▶ **WHAT TO DO**
Identify and pull out each line of the entries in which "magnifier" occurs.

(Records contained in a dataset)
++++++++++++++++++++
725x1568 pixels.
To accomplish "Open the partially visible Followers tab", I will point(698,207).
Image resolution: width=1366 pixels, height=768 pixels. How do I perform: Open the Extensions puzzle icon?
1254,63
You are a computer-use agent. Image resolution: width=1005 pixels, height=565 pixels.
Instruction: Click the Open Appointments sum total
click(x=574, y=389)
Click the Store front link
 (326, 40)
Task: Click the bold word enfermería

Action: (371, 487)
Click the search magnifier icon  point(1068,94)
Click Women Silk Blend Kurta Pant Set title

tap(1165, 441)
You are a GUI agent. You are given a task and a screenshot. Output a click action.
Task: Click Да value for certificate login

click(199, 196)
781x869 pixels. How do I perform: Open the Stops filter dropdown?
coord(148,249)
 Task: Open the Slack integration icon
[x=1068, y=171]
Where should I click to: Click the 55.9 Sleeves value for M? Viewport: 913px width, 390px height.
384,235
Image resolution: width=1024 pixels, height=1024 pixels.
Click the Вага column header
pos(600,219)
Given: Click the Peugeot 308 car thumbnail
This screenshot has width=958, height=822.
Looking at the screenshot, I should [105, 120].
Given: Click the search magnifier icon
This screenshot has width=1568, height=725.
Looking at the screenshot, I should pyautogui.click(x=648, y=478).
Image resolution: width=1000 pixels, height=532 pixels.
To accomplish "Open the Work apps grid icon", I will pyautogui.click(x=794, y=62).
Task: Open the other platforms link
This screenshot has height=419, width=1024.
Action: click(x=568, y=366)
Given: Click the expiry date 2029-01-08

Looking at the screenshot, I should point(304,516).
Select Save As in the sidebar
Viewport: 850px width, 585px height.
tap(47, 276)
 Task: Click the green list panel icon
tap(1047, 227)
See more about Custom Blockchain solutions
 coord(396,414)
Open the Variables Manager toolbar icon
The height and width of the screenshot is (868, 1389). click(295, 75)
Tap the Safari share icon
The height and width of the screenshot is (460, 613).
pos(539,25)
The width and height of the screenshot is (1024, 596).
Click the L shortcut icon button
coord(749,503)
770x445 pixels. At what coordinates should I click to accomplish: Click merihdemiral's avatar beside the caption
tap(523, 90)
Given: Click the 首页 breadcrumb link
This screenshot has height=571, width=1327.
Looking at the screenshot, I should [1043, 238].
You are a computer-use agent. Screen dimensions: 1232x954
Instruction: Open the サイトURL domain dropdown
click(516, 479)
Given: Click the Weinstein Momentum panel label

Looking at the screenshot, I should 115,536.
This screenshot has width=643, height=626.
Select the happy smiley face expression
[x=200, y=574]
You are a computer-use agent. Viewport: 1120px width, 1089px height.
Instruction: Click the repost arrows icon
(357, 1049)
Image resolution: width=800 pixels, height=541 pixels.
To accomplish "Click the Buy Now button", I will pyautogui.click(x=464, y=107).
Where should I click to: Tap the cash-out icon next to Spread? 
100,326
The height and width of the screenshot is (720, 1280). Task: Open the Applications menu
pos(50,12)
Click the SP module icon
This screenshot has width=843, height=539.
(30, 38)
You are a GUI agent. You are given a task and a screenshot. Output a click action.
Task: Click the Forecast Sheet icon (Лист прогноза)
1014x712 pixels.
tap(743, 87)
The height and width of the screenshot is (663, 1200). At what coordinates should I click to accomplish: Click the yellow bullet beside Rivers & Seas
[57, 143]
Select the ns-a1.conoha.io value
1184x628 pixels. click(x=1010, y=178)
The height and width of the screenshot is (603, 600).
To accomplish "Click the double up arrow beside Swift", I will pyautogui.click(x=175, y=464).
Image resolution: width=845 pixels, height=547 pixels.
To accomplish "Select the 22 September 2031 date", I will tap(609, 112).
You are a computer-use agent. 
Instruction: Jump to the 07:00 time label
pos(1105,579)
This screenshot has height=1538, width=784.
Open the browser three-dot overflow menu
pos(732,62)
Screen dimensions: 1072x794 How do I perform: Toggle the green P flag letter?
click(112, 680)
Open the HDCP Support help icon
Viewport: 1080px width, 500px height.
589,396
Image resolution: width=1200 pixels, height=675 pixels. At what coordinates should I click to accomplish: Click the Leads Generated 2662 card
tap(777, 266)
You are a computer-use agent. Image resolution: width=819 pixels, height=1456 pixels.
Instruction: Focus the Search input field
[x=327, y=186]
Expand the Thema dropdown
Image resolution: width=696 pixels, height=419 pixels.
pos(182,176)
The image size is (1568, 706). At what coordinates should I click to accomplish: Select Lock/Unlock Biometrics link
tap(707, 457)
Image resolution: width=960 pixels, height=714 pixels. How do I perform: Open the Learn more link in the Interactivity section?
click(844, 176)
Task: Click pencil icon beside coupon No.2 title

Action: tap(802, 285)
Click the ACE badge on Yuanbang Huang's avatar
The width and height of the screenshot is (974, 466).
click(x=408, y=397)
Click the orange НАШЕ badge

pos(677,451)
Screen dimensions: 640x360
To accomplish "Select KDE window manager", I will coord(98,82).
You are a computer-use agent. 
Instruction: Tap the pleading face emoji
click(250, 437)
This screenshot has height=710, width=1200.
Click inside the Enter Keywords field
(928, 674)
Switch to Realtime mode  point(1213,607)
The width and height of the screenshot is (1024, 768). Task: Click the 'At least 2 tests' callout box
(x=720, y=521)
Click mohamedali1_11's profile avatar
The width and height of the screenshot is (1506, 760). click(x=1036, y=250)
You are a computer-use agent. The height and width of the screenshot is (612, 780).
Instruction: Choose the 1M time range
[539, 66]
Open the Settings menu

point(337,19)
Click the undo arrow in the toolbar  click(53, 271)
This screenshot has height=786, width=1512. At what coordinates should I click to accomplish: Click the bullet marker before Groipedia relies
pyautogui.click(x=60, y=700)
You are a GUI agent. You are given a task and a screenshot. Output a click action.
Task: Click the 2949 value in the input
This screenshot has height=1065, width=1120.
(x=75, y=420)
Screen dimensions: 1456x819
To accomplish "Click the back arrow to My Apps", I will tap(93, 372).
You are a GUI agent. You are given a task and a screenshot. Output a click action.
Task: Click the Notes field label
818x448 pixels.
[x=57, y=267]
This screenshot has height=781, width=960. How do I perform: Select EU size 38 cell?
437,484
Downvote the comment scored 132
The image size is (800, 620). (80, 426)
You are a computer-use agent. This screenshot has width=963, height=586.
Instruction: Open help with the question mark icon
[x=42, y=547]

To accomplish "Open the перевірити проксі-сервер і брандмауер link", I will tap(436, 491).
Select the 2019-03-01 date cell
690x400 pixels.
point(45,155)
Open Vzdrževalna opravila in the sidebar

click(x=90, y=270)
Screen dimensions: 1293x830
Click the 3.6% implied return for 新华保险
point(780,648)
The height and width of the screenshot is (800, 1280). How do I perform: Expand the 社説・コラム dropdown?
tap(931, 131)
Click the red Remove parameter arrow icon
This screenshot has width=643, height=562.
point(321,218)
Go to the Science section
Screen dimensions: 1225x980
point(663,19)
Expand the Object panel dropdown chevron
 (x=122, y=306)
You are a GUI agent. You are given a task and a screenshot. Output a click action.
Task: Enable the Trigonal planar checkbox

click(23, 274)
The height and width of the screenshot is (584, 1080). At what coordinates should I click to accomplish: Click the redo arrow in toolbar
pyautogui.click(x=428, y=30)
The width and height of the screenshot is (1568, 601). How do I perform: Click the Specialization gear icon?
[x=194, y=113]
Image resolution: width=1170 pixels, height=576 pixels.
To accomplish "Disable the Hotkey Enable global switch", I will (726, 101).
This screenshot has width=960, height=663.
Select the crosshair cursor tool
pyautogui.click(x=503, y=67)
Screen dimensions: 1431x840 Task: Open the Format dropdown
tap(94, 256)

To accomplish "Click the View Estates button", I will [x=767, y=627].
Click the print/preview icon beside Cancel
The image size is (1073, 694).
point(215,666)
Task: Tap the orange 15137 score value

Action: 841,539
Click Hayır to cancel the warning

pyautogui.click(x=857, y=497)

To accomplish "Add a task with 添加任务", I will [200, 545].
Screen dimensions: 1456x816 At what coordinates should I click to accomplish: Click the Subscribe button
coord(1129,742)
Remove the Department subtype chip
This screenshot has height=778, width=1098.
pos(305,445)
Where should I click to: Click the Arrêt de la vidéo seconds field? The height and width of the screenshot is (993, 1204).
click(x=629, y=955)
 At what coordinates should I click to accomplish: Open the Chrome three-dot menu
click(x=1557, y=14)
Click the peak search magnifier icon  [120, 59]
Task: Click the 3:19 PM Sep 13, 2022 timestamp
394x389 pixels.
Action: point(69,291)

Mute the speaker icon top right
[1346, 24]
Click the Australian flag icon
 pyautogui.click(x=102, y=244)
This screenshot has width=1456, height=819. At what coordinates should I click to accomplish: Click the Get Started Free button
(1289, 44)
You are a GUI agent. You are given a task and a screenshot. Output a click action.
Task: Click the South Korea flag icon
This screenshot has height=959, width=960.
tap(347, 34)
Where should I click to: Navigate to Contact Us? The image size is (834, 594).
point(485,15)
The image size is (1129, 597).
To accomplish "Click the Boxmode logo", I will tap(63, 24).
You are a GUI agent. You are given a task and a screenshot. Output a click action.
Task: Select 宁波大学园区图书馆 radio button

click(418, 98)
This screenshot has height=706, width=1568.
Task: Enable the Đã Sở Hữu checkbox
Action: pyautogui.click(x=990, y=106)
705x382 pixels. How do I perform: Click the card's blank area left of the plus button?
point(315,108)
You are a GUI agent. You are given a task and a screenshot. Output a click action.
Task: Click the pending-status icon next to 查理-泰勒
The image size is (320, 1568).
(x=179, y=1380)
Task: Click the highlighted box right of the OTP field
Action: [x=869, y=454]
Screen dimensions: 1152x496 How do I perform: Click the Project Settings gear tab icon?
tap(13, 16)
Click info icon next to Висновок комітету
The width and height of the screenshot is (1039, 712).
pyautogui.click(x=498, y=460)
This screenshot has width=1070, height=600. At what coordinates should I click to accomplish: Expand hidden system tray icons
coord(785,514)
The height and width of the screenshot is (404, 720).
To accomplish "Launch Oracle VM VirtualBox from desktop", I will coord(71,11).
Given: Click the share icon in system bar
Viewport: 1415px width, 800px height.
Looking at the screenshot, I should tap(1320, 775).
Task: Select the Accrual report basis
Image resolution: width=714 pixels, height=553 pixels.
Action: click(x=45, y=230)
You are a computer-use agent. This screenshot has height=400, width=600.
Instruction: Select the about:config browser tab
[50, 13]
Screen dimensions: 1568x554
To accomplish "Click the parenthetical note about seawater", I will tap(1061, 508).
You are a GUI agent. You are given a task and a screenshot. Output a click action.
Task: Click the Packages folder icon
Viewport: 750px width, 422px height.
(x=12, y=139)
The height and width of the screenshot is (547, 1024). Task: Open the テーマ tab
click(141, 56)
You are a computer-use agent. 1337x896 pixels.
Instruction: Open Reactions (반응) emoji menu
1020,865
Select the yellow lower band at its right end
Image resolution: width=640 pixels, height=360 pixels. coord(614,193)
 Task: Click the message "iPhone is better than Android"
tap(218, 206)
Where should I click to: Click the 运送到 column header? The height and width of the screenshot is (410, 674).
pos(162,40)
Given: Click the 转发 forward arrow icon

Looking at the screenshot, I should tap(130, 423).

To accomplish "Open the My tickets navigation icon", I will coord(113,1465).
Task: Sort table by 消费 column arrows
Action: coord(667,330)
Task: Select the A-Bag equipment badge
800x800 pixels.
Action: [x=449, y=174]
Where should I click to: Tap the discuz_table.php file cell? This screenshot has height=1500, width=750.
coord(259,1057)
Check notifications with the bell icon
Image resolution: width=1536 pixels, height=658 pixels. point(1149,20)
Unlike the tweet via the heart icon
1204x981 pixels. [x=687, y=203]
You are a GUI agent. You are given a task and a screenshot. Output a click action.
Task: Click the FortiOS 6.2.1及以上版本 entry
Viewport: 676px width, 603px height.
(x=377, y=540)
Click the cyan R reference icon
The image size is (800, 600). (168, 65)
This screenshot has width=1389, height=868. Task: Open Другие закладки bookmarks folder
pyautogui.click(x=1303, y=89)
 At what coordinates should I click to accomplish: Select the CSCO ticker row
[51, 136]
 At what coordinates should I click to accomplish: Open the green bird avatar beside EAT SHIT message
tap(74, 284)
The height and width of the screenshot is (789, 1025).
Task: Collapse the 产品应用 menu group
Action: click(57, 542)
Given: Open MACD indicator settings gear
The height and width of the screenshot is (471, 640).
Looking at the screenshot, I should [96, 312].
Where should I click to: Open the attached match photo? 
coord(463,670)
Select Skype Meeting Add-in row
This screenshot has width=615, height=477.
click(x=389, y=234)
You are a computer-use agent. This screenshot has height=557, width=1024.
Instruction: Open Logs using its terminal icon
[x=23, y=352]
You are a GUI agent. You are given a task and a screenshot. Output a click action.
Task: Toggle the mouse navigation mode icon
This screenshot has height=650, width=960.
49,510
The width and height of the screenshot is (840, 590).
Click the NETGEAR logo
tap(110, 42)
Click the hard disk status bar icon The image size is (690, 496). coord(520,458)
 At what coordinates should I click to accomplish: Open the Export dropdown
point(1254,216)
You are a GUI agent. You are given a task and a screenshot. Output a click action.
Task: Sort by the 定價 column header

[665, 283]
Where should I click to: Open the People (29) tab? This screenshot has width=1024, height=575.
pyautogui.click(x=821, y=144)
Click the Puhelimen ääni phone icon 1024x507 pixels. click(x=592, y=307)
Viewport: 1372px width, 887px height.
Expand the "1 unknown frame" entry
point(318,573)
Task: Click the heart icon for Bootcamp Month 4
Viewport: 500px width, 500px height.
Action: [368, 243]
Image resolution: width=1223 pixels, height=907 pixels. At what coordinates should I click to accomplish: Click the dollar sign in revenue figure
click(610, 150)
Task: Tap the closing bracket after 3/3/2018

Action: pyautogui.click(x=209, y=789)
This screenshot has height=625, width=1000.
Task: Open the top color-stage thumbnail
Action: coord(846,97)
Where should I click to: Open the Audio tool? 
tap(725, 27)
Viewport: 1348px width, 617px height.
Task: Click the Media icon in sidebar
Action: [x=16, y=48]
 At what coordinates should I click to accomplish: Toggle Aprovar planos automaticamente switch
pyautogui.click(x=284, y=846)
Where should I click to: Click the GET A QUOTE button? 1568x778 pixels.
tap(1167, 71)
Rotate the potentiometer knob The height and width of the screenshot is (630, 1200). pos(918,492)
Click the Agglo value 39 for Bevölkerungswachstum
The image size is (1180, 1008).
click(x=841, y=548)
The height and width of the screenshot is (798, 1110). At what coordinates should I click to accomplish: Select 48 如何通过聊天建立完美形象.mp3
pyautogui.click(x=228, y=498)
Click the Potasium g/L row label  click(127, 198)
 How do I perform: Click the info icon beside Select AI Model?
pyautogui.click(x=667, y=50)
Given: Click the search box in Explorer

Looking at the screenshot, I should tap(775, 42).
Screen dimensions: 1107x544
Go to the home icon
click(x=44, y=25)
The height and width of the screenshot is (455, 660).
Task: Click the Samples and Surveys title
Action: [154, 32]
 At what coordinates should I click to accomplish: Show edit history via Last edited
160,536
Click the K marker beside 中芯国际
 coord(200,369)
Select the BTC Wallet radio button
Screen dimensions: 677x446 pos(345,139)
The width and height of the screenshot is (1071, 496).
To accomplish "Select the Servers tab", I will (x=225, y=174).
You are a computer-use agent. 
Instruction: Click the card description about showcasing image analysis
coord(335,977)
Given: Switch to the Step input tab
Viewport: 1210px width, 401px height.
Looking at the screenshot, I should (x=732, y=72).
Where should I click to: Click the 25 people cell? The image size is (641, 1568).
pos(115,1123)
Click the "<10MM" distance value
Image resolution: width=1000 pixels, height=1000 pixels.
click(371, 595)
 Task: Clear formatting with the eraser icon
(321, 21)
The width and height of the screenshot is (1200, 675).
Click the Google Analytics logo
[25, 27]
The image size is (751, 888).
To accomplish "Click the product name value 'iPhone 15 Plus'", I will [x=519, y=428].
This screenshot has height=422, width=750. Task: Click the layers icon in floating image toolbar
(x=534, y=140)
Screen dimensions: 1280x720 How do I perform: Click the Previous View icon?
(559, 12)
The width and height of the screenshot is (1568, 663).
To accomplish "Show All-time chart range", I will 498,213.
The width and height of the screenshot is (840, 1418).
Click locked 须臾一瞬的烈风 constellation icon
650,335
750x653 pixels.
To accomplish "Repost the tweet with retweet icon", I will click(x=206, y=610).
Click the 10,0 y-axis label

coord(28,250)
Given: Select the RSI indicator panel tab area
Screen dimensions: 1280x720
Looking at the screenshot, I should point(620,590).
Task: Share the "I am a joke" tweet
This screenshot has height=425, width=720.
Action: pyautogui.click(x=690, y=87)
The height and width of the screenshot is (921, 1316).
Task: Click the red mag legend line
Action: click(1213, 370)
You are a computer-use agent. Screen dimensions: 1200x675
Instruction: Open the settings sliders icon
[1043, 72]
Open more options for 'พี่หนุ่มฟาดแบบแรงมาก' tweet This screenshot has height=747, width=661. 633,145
++++++++++++++++++++
▶ **OUTPUT FOR THIS EXERCISE**
Click the search magnifier icon  point(1068,94)
Given: Click the search magnifier icon
Click the peak search magnifier icon  [120, 59]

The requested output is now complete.